Already relegated from the top flight for repeated salary cap breeches, the double winners were close to full strength against opponents featuring nine academy representatives and consequently won despite never finding top gear.
The line-out drive emerged as their most potent weapon with four tries plundered from the set-piece and, having exposed the Exiles’ Achilles heal, they exploited it ruthlessly with two-try hooker Jamie George and England team-mate Maro Itoje at the heart of their dominance.
Prop Richard Barrington also crossed twice, while there were additional touchdowns for Brad Barritt and Billy Vunipola with the bonus point secured in the 35th minute of another lop-sided Premiership contest.
Knowing they must spend next season in the second tier of English rugby, Saracens’ sole aim for the 2019-20 campaign is to retain the Champions Cup in a quest that resumes with a seismic quarter-final against Leinster on September 19.

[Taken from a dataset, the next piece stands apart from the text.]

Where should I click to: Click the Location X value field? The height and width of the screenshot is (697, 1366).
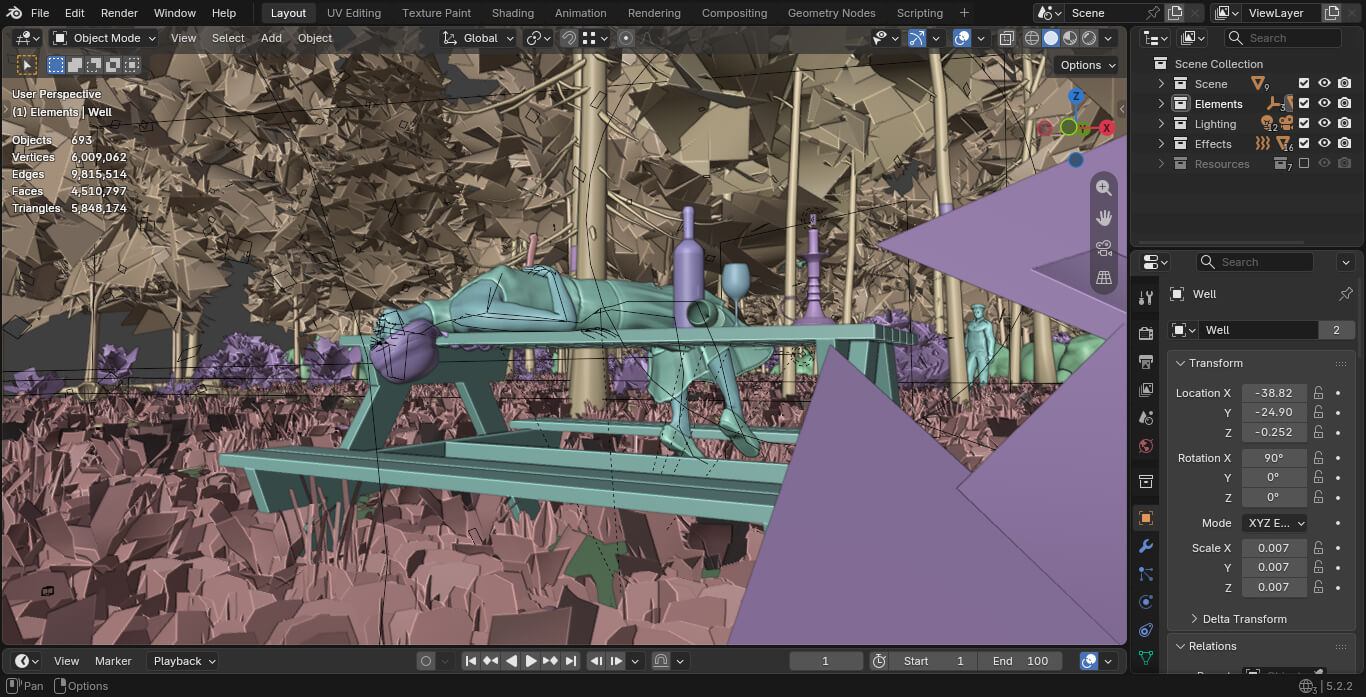(1274, 393)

Three Premiership matches remain until their trip to Dublin, offering opportunities to continue fine-tuning, but on the evidence of their trip to south west London their line-out driving maul needs little work.

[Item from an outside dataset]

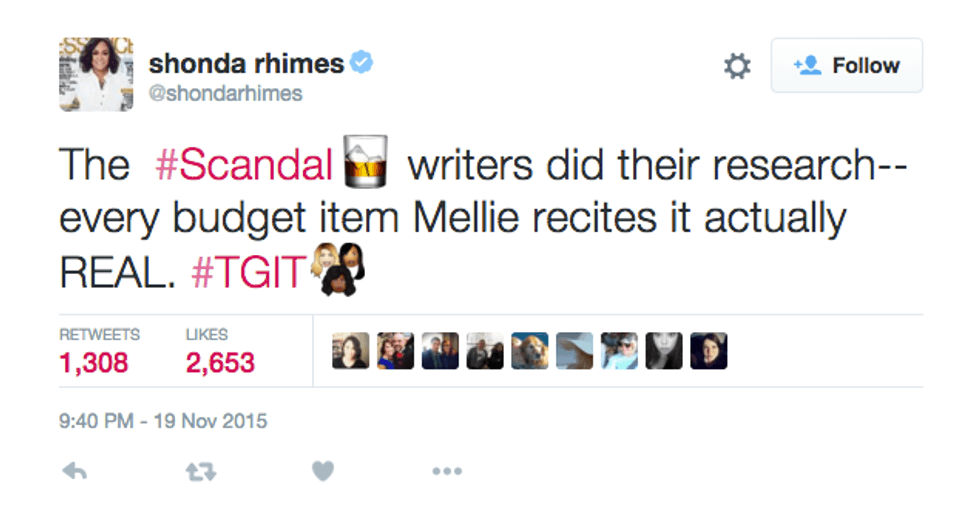Retweet this tweet using the retweet icon
980x520 pixels.
201,471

They powered ahead from such a move in the 10th minute when George pick out Michael Rhodes before joining the back of the maul and touching down when the pack had rumbled over.

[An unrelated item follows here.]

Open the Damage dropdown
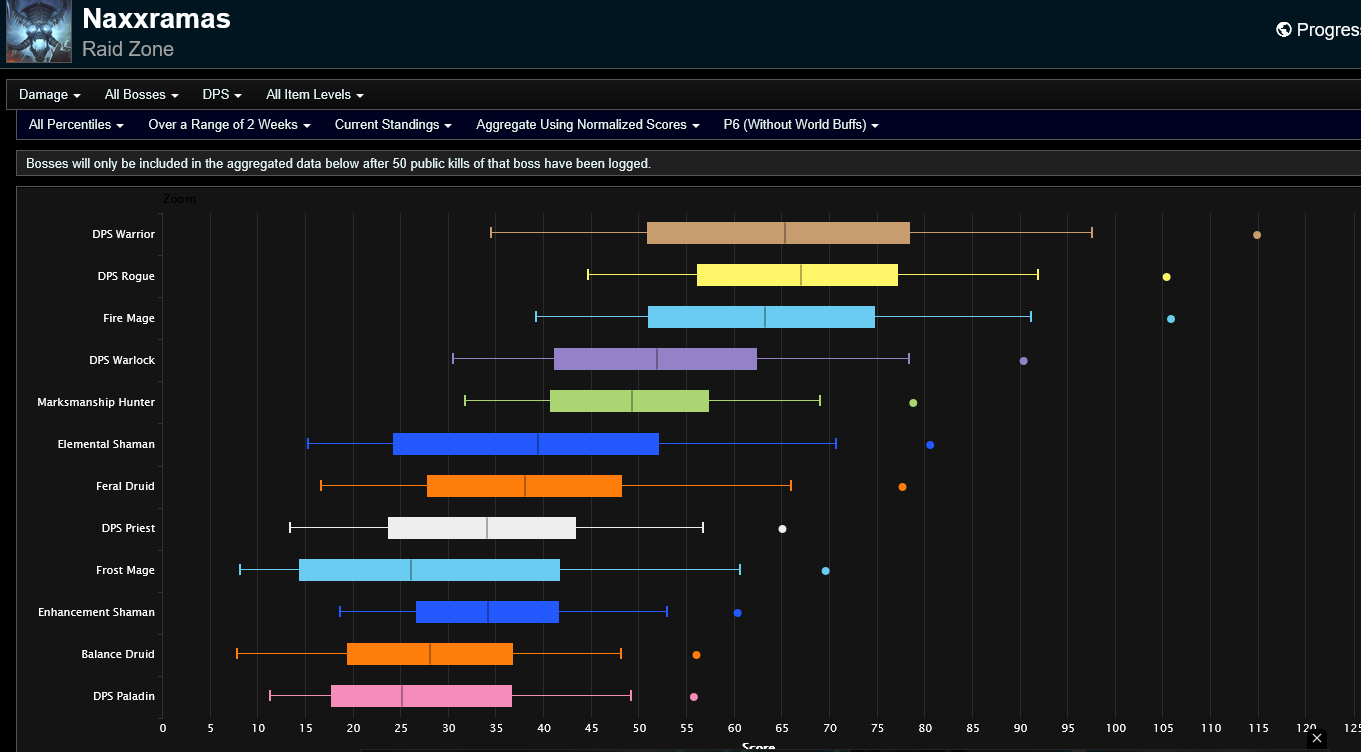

And while the personnel were slightly different, it was the same method that led to the second as Itoje caught a pinpoint throw before the surge came and only ended when Barritt, who had joined from the midfield, slipped across the whitewash.
Irish responded when sustained pressure was followed by a half-break by James Stokes and the ensuing pick and goes ended when Argentina great Agustin Creevy, who was making his debut, produced the decisive carry.
But the home try was a only a brief interruption to Saracens’ dominance as runs by wing Alex Lewington and openside Jackson Wray swept them downfield where a quickly taken penalty by Vunipola ended with him crashing over.
Centre Matt Williams hustled his way to Irish’s second after the fallen champions blundered at the restart, allowing the ball to be fly-hacked onwards, but they atoned with their next drive downfield when a familiar line-out maul produced a second for George.
And there was no respite in the second half as Saracens continued to hammer away at a highly profitable tactic and this time it was Barrington who barrelled over.
The loosehead prop claimed his second shortly after the Exiles were pounded into submission by a series of pick and goes, the final scoring act behind closed doors at Twickenham Stoop.